TO BE DONE:
1. Translate the following sentence from the article on SF State's coding programs into Spanish: "Faculty members in the Promoting Inclusivity and Computing (PINC) program at San Francisco State University aim to change this."
2. Reproduce verbatim the portion of the article on SF State's coding programs that begins at the words "Author: Kate High" and ends after the words "Marketing and Communications)".

TEXT SECTION:
----

SF State Science Coding Programs Boost Biotech Diversity

Author: Kate High
December 16, 2020
young Latino women in library using ipad computer
Photo Credit: SF State News (Strategic Marketing and Communications)

Grants impact SF State’s computer science diversity efforts with new certification programs and scholarships

Despite the San Francisco Bay Area being one of the most diverse regions in the country, the technology industries that call it home still lack diversity. Faculty members in the Promoting Inclusivity and Computing (PINC) program at San Francisco State University aim to change this. Their efforts have recently received recognition from both academia and the biotech industry, including two recent grants from the Genentech Foundation and Genentech, Inc. totaling over $1.2 million.

Associate Professor of Computer Science Anagha Kulkarni, one of the leaders of PINC, says faculty members and their collaborators at Genentech share a motivation to make tech more diverse. “It’s really highly skewed right now,” she explained. “It’s very male driven — gender diversity is very low, and ethnic and racial diversity are also very low.”

----

STORED ROWS:
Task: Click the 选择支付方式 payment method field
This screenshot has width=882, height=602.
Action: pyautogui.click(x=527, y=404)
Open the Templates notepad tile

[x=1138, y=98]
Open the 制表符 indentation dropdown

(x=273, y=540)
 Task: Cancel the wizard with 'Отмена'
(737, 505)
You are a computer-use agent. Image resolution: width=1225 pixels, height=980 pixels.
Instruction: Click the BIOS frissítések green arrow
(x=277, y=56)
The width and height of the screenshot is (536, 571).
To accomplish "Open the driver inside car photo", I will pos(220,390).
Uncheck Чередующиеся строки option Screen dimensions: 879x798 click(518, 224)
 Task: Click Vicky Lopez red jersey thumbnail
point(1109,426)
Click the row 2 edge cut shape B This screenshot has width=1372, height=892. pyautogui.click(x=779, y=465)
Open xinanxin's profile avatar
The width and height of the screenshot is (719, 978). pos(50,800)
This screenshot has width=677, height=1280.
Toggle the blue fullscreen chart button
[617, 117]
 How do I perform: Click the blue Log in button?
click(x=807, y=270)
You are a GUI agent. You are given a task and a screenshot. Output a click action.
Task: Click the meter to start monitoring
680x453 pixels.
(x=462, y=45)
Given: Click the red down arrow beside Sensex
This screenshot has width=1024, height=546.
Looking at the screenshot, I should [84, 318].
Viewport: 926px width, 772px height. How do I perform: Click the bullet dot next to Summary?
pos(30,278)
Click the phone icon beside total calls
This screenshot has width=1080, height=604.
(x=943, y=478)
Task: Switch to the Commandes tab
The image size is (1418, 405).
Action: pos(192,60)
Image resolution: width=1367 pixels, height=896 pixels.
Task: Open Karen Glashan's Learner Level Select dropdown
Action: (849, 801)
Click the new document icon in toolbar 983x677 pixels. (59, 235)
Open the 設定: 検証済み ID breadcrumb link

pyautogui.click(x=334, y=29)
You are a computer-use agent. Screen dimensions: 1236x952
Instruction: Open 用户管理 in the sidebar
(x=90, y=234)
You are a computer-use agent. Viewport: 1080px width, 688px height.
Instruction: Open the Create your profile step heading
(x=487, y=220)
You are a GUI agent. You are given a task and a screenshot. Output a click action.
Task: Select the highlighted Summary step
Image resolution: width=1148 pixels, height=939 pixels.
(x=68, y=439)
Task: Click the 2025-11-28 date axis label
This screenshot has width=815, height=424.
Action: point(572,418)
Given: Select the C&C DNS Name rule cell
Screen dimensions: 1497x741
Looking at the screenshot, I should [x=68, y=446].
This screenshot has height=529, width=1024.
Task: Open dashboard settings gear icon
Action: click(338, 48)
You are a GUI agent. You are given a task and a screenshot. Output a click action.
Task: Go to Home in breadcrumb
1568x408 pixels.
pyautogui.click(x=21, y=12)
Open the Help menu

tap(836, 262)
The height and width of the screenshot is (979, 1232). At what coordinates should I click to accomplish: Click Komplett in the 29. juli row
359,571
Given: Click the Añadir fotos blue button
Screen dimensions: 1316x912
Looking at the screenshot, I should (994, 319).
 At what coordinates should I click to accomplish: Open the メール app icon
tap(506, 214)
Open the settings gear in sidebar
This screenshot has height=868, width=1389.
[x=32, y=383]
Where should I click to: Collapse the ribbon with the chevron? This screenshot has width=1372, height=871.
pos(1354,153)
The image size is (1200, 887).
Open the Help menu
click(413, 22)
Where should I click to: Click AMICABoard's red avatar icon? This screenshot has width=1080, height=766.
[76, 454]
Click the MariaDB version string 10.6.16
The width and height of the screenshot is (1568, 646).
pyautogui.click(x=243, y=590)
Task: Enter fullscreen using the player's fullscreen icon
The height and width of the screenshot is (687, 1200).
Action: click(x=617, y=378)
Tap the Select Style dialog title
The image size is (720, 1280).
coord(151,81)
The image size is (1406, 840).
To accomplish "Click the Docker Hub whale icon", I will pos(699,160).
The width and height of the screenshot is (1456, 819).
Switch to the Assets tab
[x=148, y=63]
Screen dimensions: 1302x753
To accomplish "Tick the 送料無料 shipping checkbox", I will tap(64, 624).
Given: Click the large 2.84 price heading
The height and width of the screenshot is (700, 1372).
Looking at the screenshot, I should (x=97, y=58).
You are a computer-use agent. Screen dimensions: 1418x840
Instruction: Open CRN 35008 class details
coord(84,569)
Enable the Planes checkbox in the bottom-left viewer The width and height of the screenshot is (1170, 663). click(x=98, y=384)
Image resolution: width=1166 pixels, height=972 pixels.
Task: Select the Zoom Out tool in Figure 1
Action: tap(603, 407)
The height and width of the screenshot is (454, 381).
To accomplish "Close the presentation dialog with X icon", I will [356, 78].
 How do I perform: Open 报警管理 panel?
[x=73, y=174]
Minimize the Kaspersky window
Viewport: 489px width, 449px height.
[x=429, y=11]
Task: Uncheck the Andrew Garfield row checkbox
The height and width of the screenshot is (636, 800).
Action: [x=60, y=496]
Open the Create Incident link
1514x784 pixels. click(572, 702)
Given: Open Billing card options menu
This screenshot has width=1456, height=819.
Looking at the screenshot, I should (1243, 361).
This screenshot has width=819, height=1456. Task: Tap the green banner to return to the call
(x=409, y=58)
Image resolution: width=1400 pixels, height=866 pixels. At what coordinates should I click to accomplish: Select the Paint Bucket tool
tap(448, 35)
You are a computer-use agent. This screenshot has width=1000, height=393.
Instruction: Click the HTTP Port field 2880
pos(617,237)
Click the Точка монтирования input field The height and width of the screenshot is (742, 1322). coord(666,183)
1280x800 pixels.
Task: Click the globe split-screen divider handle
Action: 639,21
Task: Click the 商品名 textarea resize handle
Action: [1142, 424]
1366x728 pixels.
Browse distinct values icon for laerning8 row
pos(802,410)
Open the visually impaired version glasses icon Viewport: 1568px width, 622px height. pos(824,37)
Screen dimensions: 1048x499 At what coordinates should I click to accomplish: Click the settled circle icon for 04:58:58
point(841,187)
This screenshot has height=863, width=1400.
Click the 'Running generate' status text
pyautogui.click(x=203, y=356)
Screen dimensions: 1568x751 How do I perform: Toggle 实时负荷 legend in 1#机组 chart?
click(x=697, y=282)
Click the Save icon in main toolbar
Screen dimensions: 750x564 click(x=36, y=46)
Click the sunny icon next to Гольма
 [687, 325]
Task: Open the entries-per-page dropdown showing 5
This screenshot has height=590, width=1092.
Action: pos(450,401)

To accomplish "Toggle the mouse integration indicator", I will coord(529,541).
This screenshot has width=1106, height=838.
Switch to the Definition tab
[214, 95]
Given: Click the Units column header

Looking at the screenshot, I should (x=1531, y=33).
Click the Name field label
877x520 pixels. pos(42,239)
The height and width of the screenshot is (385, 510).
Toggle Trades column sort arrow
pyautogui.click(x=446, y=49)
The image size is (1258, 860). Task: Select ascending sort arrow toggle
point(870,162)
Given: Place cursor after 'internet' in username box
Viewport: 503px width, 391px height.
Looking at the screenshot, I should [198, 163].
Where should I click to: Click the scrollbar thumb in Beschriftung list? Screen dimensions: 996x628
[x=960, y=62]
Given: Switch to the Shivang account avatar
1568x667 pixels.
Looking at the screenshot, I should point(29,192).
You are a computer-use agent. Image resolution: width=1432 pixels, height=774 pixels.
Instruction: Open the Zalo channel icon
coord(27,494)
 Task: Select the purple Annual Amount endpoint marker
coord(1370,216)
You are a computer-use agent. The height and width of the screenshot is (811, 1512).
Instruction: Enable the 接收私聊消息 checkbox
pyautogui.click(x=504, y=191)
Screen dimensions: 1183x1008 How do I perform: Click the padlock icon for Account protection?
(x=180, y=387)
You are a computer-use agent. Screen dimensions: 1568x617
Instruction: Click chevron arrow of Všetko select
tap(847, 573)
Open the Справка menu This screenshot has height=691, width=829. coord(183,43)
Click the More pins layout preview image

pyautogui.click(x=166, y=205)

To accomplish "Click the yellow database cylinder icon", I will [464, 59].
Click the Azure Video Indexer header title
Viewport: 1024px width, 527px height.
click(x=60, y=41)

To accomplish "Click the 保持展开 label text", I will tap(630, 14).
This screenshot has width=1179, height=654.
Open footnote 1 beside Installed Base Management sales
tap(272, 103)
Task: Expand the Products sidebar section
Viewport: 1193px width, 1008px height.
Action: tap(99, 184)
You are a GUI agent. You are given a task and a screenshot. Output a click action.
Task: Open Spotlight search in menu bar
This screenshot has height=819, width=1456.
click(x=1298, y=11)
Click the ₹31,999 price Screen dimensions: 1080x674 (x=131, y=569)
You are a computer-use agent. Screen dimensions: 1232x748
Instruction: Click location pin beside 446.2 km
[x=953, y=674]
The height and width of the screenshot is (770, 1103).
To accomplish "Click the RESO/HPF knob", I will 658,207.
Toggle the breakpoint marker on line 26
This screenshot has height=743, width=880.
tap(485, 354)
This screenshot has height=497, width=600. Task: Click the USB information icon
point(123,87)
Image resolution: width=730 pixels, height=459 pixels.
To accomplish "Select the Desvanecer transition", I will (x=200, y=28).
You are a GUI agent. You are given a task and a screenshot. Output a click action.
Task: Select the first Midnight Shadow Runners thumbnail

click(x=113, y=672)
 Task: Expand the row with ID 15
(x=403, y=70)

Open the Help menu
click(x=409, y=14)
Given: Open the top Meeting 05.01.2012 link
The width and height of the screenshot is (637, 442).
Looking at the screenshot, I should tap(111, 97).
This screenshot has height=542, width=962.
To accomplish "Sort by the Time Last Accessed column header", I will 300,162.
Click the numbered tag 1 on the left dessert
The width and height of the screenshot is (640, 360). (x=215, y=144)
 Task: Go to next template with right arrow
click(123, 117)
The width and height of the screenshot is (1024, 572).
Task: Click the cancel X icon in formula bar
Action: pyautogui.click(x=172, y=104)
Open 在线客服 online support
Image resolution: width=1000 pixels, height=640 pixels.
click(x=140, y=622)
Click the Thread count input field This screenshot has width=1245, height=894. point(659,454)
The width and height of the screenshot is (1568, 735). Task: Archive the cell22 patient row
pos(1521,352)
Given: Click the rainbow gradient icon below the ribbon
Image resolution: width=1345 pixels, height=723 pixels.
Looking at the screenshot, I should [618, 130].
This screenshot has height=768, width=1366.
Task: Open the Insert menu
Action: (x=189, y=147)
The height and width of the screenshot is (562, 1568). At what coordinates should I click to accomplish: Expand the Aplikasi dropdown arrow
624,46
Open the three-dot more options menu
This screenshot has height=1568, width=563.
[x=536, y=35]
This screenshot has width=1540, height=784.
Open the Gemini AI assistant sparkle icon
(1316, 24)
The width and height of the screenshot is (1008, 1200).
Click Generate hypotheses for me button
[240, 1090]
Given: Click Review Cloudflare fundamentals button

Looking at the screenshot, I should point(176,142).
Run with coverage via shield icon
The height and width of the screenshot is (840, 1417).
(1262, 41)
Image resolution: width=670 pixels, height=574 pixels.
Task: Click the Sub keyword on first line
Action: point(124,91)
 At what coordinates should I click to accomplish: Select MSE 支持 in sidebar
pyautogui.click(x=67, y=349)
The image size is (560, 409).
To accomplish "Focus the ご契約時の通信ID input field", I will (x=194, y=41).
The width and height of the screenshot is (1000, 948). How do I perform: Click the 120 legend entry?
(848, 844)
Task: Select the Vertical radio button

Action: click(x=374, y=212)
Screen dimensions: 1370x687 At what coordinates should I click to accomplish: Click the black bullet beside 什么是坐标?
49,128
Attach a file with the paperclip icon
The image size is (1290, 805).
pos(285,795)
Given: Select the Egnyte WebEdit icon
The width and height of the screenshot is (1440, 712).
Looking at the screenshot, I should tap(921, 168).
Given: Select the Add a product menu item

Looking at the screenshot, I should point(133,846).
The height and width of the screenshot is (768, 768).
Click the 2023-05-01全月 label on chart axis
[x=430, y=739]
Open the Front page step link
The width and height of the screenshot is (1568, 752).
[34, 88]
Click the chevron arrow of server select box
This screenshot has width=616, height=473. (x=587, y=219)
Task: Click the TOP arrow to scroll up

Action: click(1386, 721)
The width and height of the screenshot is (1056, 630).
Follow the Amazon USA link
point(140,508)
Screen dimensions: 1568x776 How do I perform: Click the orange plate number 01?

----

SOLUTIONS TO THE PROBLEMS:
1. Los miembros del profesorado del programa Promoting Inclusivity and Computing (PINC) de la Universidad Estatal de San Francisco tienen como objetivo cambiar esto.

2.
Author: Kate High
December 16, 2020
young Latino women in library using ipad computer
Photo Credit: SF State News (Strategic Marketing and Communications)